Maggiormente dibattuto è invece il tema dell’ammissibilità in appello di un nuovo mezzo di prova volto alla dimostrazione di un fatto che era stato già ritualmente allegato in primo grado, ma rimasto indimostrato. Ed è il caso in cui la parte interessata chieda l’acquisizione della nuova prova in quanto idonea a dissipare ogni possibile incertezza. Ed ecco che viene in luce il concetto di “prova indispensabile” su cui nel corso del tempo si sono formati in giurisprudenza e in dottrina due orientamenti di cui, come si diceva in epigrafe, è opportuno tenere in considerazione, malgrado l’intervenuta modifica dell’art. 345 c.p.c., avendo ancora riflessi sugli artt. 437, co. 2, e 702 quater c.p.c.

Il primo orientamento, quello prevalente, intende “indispensabile” la prova che esplica un’influenza causale più incisiva rispetto a quelle prove già rilevanti ai fini della decisione della controversia (v. Cass., Sez. Un. 8202/2005; Cass., Sez. Un. n. 10790 del 2017). Sono state ritenute prove decisive quelle prove assolutamente necessarie, essenziali, di cui non si può fare a meno.

È stato detto che il giudizio di indispensabilità implica una valutazione sull’idoneità del mezzo istruttorio a dissipare un perdurante stato di incertezza sui fatti controversi.

Indispensabili sono state considerate quelle prove che, dissipando ogni certezza sulla ricostruzione fattuale della vicenda sottoposta all’esame del giudice, risultano idonee a determinare la decisione in un senso anziché in un altro.

Al di là delle varie declinazioni terminologiche, la giurisprudenza è concorde nel ritenere "indispensabili" quelle prove che, per il loro spessore contenutistico, risultano in grado di fornire un contributo decisivo all'accertamento della verità.

La previgente formulazione dell’art. 345 c.p.c. aveva il precipuo scopo, permettendo l’ingresso di nuove prove indispensabili, di comporre l’inaccettabile separazione venutasi a creare, a causa delle preclusioni istruttorie, tra realtà materiale e verità processuale.

Il secondo orientamento, minoritario, definito dalle Sezioni Unite nella sentenza n. 10790/2017, a “indispensabilità ristretta”, è dell’avviso che nel giudizio di appello l’indispensabilità delle nuove prove debba apprezzarsi necessariamente in relazione alla decisione di primo grado e al modo in cui essa si sia formata.

Tale orientamento si distingue dal primo non tanto per il significato da attribuire al concetto di indispensabilità della prova, ma sul termine cui esso va relazionato, cioè con la decisione di primo grado.

Dati forniti>

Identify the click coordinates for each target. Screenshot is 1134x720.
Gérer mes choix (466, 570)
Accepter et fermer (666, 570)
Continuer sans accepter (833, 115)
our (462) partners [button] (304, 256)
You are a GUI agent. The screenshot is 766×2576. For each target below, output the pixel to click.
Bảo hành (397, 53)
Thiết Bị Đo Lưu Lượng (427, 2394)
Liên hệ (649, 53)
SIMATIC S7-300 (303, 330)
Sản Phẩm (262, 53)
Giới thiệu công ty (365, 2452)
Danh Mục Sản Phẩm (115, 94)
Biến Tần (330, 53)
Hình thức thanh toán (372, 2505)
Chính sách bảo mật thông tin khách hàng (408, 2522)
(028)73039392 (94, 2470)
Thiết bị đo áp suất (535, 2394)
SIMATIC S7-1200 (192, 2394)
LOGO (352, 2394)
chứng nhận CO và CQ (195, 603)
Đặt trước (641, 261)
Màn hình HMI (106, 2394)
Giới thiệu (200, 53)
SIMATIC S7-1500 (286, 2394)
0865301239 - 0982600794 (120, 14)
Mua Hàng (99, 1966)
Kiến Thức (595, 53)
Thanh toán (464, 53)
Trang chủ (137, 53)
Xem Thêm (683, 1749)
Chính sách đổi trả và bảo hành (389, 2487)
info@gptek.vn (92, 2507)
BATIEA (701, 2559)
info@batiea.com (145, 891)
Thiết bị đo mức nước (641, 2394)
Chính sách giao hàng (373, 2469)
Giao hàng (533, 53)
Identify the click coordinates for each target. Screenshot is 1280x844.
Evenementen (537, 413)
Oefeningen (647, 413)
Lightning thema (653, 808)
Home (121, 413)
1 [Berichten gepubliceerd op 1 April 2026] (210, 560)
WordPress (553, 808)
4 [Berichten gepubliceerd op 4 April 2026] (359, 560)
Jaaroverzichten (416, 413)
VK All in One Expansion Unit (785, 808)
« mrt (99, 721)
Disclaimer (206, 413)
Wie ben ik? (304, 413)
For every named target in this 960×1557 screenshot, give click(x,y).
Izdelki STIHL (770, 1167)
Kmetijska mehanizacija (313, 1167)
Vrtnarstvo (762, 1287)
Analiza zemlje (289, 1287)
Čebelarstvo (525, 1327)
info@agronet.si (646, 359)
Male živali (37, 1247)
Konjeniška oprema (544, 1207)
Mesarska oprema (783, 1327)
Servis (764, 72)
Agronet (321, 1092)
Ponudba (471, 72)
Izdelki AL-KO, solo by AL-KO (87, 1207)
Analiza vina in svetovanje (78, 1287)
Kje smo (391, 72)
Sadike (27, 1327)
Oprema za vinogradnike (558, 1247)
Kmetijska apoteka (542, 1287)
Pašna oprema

Esercizi>
**A.** Le seguenti affermazioni concordano con il brano sulla prova indispensabile? Rispondi sì o no per ciascuna e cita alla lettera le parole del brano che lo stabiliscono.
(i) L'orientamento prevalente considera indispensabile la prova che ha un'influenza causale più incisiva rispetto alle prove già rilevanti.
(ii) Il secondo orientamento è quello maggioritario.
(iii) Il secondo orientamento si distingue dal primo soprattutto per il significato attribuito al concetto di indispensabilità della prova.
**B.** Come si può riassumere in forma più breve il paragrafo del brano sulla prova indispensabile che comincia con «Il primo orientamento, quello prevalente», mantenendone i fatti principali?
**C.** Prosegui il brano sulla prova indispensabile a partire dalla sua ultima frase.

Soluzioni>
**A.**
(i) Sì: «intende “indispensabile” la prova che esplica un’influenza causale più incisiva rispetto a quelle prove già rilevanti ai fini della decisione della controversia».
(ii) No: «Il secondo orientamento, minoritario».
(iii) No: «si distingue dal primo non tanto per il significato da attribuire al concetto di indispensabilità della prova, ma sul termine cui esso va relazionato».

**B.** Secondo l'orientamento prevalente (Cass., Sez. Un. 8202/2005 e n. 10790 del 2017), è indispensabile la prova che ha un'influenza causale più incisiva delle prove già rilevanti per decidere la controversia. Sono decisive le prove assolutamente necessarie ed essenziali, di cui non si può fare a meno.

**C.**
Il provvedimento di primo grado deve evidenziare a commento delle risultanze istruttorie acquisiste la necessità d’un apporto probatorio che, nel contraddittorio in primo grado e nella relativa istruzione, non era apprezzabile come utile e necessario.

Secondo tale approccio ermeneutico, per nuova prova indispensabile deve intendersi solo quella prova la cui utilità non era apprezzabile nel primo grado di giudizio.

Tale orientamento, seppur consente il pieno rispetto della disciplina delle preclusioni istruttorie previste per il primo grado, nonché dei principi della terzietà del giudice rispetto al potere dispositivo delle parti, della regola del giudizio dell’onere della prova ex art. 2697 c.c. e della ragionevole durata del processo (che invece potrebbe soffrire per l’ingresso di nuove prove nel giudizio di gravame), sacrifica inammissibilmente la ricerca della verità materiale.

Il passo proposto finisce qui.